Le parole di Gesù nei vv. 28-29 abbozzano un itinerario di sequela del discepolo. Vi è anzitutto la chiamata: “Venite a me”; quindi la necessaria rinuncia alla volontà propria per obbedire alla volontà del Signore (“prendete il mio giogo”). Per “volontà propria” non si intende la libera determinazione dell’uomo, ma la sua volontà egocentrica, “carnale”. Quindi c’è l’attitudine del discepolo, l’obbedienza del discepolo al suo maestro e Signore (“Imparate da me”) e infine il riposo, la pienezza di vita trovata nel Signore (“troverete riposo per le vostre vite”). Andare a Cristo, imparare da lui e seguirlo significa anzitutto apprendere l’arte della mitezza, che è l’arte di vincere la violenza e l’aggressività con la parola dialogica. Potremmo dire che la beatitudine dei miti è la beatitudine di chi si sottomette alla fatica del dialogo. Il NT propone la beatitudine dei miti (Mt 5,5) su base cristologica: Cristo è il mite. Egli dice: “Imparate da me, che sono mite e umile di cuore” (Mt 11,29). Mitezza fatta persona Cristo lo è in quanto parola fatta carne, in quanto parola che Dio interpone fra sé e gli umani non per imporre, ma per invitare, per suscitare uno scambio, per far entrare liberamente nella relazione con Lui. Accogliere la rivelazione del Cristo mite è entrare nel dialogo che Dio ha apprestato come via per la relazione autentica. Autentica, cioè non violenta, non manipolatoria, non impositiva, non mistificatrice.

Paolo VI aveva ben compreso che la mitezza è intrinseca al dialogo, annoverandola tra i suoi “caratteri” propri: “La ‘mitezza’, quella che Cristo ci propose d’imparare da lui stesso: ‘Imparate da me che sono mansueto e umile di cuore’ (Mt 11,29); il dialogo non è orgoglioso, non è pungente, non è offensivo. La sua autorità è intrinseca per la verità che espone, per la carità che diffonde, per l’esempio che propone; non è comando, non è imposizione. È pacifico; evita i modi violenti; è paziente, è generoso. La ‘fiducia’, tanto nella virtù della parola propria, quanto nell’attitudine ad accoglierla da parte dell’interlocutore: promuove la confidenza e l’amicizia; intreccia gli spiriti in una mutua adesione ad un Bene che esclude ogni scopo egoistico” (Ecclesiam suam 83).

Il “giogo” di Gesù non designa poi dettami religiosi o comandi da eseguire, ma una relazione, un legame, onorando così l’etimologia della parola che designa l’azione di “riunire”, “mettere insieme”. Il giogo di Gesù leggero e soave è in continuità con il comando biblico di amare e con l’idea che colui che ama, fa con gioia la volontà dell’amato.
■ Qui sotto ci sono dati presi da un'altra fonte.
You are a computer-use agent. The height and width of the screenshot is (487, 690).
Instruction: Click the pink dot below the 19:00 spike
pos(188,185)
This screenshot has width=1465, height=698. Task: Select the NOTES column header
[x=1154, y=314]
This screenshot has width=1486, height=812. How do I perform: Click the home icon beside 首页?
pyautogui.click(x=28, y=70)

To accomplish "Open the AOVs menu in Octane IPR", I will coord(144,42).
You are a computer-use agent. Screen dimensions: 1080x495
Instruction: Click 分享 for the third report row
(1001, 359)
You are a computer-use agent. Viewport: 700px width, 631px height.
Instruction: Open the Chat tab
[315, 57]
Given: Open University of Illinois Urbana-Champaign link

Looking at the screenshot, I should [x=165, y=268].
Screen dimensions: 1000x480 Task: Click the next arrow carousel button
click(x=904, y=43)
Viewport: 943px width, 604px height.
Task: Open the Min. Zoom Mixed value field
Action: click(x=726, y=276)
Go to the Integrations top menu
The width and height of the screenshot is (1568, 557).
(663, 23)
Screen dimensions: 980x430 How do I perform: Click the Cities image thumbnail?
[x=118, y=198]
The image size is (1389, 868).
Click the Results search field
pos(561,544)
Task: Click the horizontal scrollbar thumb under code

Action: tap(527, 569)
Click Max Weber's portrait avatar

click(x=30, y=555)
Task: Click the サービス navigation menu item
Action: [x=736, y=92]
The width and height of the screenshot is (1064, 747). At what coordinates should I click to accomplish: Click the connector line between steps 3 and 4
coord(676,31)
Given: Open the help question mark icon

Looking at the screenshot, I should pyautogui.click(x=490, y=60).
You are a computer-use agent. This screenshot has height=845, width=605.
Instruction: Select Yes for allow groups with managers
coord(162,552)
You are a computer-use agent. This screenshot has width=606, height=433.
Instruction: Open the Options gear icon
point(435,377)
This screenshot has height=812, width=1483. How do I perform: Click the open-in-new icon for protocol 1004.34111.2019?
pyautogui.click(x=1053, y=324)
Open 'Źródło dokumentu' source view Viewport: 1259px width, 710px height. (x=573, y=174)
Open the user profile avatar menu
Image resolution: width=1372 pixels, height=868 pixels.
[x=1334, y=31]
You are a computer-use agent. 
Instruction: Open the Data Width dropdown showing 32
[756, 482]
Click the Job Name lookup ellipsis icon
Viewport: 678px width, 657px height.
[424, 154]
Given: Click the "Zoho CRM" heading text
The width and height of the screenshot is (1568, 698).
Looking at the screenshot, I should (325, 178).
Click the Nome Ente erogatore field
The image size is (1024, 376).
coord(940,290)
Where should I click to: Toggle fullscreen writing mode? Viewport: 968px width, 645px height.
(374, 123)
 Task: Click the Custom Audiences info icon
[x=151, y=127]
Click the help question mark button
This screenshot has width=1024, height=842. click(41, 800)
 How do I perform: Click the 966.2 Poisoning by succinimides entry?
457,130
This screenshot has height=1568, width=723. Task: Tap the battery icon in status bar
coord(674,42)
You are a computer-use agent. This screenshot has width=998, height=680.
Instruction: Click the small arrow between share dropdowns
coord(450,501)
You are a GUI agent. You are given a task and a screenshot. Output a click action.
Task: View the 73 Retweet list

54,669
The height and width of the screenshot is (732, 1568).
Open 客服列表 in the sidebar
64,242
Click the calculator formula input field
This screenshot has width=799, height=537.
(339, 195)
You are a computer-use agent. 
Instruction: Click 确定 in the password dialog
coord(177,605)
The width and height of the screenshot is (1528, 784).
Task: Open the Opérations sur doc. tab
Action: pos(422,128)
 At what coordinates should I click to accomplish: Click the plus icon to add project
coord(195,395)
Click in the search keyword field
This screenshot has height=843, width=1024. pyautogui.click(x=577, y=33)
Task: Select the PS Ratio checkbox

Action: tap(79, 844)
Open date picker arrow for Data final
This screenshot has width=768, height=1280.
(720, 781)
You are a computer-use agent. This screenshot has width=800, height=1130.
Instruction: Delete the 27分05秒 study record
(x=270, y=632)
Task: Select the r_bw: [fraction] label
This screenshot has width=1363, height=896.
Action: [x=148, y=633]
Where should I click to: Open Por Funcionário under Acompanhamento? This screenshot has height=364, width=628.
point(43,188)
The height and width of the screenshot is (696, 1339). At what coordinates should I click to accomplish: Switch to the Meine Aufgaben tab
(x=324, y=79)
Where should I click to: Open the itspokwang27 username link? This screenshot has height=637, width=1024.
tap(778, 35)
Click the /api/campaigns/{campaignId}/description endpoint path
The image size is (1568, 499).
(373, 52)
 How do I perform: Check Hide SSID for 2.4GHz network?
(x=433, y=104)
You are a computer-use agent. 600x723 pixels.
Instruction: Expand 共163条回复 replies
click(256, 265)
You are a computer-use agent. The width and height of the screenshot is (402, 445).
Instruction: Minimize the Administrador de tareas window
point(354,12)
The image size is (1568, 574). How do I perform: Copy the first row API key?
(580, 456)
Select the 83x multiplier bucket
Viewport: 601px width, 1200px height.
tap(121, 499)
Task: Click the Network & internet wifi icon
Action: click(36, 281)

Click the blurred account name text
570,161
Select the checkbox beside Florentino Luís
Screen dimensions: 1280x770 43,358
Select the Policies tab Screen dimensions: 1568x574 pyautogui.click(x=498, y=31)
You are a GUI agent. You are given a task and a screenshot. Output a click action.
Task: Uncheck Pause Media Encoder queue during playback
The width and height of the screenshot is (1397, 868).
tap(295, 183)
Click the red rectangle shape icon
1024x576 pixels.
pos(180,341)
Gesù promette riposo a chi assume il suo giogo: un’esistenza credente che sia perennemente stressata dagli impegni pastorali e si configuri come frenetica attività che non conosce sosta e riposo, dimentica quell’affidamento a Cristo che è fonte di riposo nella fatica e di consolazione nelle contraddizioni. E che plasma il volto del credente non a immagine e somiglianza di manager iperattivi e sempre nervosi, ma del Cristo mite e umile, paziente e benevolo.

Al tempo stesso, un giogo resta un giogo e nulla toglie la fatica di portarlo. Amare è un lavoro impegnativo e la sequela Christi comporta sforzo e fatica. Di fronte alla tentazione diffusa di eliminare dal vivere ciò che è faticoso e comporta sofferenza in nome dell’idolatria del “tutto, subito e senza sforzo”, occorre ribadire che non si danno grandi realizzazioni umane e spirituali senza fatica, dedizione, sacrificio. Né possiamo dimenticare che il giogo dell’obbedienza portato da Gesù durante tutta la sua vita è divenuto, alla fine della sua vita, un portare la croce.